The younger Katz recalled his father’s homophobic views and wrote that when he told his parents over the summer that he was gay, his father said that he should “deny who I am rather than to engage in an act so abhorrent as to love another man.”
Isaac, who graduated this spring from the University of Pennsylvania, referred to his father’s controversial 1999 essay titled “In Defense of Homophobia,” in which the professor declared, “I am a homophobe and proud.” Katz posted the essay to his physics department website, but as of Sunday, the essay had been removed.
In late 2003, Katz added to the essay in response to protests over the exclusion of sexually active gays from University blood drives. In his response, Katz wrote: “In order to satisfy their demand for full acceptance by society, the homosexual movement demands to kill some transfusion recipients by infecting them with AIDS, or to kill patients who need transfusions by making it impossible for blood banks to collect blood.”

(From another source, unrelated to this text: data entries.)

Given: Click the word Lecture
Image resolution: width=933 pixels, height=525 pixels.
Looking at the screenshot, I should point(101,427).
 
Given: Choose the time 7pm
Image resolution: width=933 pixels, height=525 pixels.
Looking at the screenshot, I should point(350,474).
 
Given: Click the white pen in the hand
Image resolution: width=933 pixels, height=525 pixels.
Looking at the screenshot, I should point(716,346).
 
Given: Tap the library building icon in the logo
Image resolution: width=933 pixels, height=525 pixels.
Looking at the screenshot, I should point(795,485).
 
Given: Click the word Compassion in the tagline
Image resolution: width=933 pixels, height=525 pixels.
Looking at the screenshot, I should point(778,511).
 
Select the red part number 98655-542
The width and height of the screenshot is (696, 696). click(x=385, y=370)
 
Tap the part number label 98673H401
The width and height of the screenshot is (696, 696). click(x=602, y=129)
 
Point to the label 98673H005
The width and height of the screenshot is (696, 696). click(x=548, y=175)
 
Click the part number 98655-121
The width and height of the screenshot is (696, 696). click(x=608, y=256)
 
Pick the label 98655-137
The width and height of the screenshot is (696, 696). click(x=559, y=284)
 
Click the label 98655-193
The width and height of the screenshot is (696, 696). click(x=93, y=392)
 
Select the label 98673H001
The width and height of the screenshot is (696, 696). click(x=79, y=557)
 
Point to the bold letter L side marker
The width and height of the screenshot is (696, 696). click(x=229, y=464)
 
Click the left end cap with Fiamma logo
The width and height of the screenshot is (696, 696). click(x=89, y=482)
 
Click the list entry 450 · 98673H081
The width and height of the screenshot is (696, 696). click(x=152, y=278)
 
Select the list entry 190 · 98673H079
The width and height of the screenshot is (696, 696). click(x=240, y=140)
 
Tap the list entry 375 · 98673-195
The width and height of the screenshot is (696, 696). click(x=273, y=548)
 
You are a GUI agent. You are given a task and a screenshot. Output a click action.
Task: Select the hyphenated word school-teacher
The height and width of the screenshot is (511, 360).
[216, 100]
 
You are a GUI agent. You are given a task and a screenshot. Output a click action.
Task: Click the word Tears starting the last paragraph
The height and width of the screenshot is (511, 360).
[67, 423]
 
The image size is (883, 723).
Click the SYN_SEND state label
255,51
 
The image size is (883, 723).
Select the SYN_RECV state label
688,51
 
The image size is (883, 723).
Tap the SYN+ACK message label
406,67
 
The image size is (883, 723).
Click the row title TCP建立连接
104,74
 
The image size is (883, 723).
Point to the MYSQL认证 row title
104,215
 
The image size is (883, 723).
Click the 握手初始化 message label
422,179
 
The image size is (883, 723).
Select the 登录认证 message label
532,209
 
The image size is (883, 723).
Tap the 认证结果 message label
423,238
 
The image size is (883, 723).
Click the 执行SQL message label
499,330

The piece ignited debate on campus in 2005 after a Student Life columnist questioned why the University condoned the posting of the essay on a University-sanctioned server.
The column prompted nine letters to the editor and two op-eds in a single issue, leading Katz to add another postscript with an analogy between gays and members of the Ku Klux Klan.
While the University hasn’t endorsed Katz’s statements, it did allow him to keep his essay on his University webpage, citing free exchange of ideas as a core component of academic freedom.
Katz made headlines again this summer after his controversial writings led to his removal from a team of scientists tasked with helping clean up the Gulf of Mexico oil spill. U.S. Energy Secretary Steven Chu appointed Katz to the post in May.
Katz did not return phone calls from Student Life on Sunday.
In his op-ed submission, Isaac Katz wrote that he did not think that his father should have been removed from the scientific panel.
“I don’t believe that anyone’s personal opinions have any impact on whether they can help fight oil spills” the younger Katz wrote. “To me…it is undeniable that removing him from the team for reasons unrelated to his scientific knowledge, academic credentials or intellectual capacity was a mistake.”
The younger Katz wrote that he does not want his coming out to serve solely as a family scandal. Rather, he wants to send a message to gay teens that, in the words of gay columnist Dan Savage, “It does get better.”
The Washington University Pride Alliance aims to make the struggle for gay teens and young adults easier. Adrienne Sands, co-president of the group, discussed the importance of creating a secure environment for gay students.
“It’s important to create a safe space, a safe community where people feel comfortable,” Sands said in an interview.
Promoting this open environment, Pride Alliance is participating in National Coming Out Day, Monday on the main quad between 11 a.m. and 5 p.m.